■ **EXTRAIT À LIRE**:

Ci-dessous, la mesure officielle. On va nous rétorquer que c’est lié au pétrole (trois années de suite, mon œil…), je pourrais rétorquer par l’inflation sous-jacente, ou par le cinq ans dans cinq ans (plus bas), ou même par l’enquête BCE sur les anticipations. Anyway, on se japonise à toute vitesse, pendant que le Board à Francfort psalmodie sur l’absence de déflation à tout moment et dans tous les pays de la zone, et pendant que le staff se ridiculise tous les mois dans ses prévisions politisées.

2/ La promesse de faire whatever it takes, là aussi une belle tartufferie : promesse implicite, à partir du moment où on prétend instaurer une monnaie unique pour 1 000 ans, puis explicite depuis l’été 2012, mais pas toujours appliquée, loin s’en faut, et à la tête du client. Le pilonnage de la Grèce continue, à base de chantage pour des hausses crapuleuses de TVA dans un pays qui a perdu 25% de son PIB en 8 ans. Les spreads de taux d’intérêt se sont adoucis depuis 4 ans, certes, mais les pays "de la périphérie" ne sont toujours pas autorisés à bénéficier de taux allemands alors qu’eux respectent par définition leur part du contrat (ils ne dévaluent pas contre le mark). A Rome, Madrid ou Lisbonne, des capitales traditionnellement très europhiles, nombreux désormais sont ceux qui trouvent le contrat biaisé et le temps long.

(Le graphique ci-dessous est un peu trompeur avec l’échelle déformée par les chantages BCE de 2010-2011 : remarquez que les spreads pré-crise sont loin d’être atteints en dépit du QE depuis plus de quinze mois, et remarquez que l’inflation est pourtant nettement plus basse au Sud qu’au Nord. Pour un Etat, et plus gravement encore pour une PME, les taux réels à la périphérie restent punitifs, au-dessus des perspectives de croissance).       

3/ La promesse d'une plus grande transparence, je n'en parle même pas, car la FED fait la même chose ou presque avec sa pseudo-méthode "Data driven" (traduire, pirouette/girouette driven). RIP Forward guidance...

■ **DONNÉES FOURNIES**:
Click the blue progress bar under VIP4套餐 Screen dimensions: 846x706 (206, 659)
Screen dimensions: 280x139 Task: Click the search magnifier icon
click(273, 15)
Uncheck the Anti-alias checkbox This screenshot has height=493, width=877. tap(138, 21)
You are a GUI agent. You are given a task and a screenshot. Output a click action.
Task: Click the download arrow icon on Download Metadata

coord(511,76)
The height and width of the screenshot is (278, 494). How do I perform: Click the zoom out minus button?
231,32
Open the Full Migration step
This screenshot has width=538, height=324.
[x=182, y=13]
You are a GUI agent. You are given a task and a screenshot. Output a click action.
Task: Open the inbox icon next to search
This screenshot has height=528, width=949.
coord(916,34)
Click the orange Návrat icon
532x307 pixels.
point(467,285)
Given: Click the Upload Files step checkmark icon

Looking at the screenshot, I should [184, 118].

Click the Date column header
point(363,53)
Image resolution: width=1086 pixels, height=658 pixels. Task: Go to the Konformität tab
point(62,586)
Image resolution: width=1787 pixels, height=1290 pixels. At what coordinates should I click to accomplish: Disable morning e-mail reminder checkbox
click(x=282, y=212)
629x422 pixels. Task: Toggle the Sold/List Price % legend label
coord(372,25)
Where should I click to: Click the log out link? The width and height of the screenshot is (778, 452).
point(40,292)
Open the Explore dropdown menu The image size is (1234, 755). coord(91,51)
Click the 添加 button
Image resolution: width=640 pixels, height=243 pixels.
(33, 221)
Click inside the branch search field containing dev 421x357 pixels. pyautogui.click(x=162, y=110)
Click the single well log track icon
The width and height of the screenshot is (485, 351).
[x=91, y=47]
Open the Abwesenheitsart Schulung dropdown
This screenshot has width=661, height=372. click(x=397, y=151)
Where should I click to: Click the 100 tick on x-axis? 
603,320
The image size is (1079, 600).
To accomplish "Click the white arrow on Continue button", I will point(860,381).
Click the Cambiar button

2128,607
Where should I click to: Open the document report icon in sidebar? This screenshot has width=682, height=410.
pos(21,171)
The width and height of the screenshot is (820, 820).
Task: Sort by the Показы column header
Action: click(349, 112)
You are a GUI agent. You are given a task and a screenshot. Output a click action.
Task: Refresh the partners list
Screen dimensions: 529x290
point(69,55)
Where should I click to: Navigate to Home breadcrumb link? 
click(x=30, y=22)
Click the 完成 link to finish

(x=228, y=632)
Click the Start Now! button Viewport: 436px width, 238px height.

■ **ÉNONCÉ DÉTAILLÉ**:
Reprenez le passage de l'extrait sur la BCE qui commence par "Ci-dessous, la mesure" et se termine par "ses prévisions politisées.", en substituant "gaz" à "pétrole". La liste n'a aucun rapport avec l'extrait.

■ **SOLUTION PROPOSÉE**:
Ci-dessous, la mesure officielle. On va nous rétorquer que c’est lié au gaz (trois années de suite, mon œil…), je pourrais rétorquer par l’inflation sous-jacente, ou par le cinq ans dans cinq ans (plus bas), ou même par l’enquête BCE sur les anticipations. Anyway, on se japonise à toute vitesse, pendant que le Board à Francfort psalmodie sur l’absence de déflation à tout moment et dans tous les pays de la zone, et pendant que le staff se ridiculise tous les mois dans ses prévisions politisées.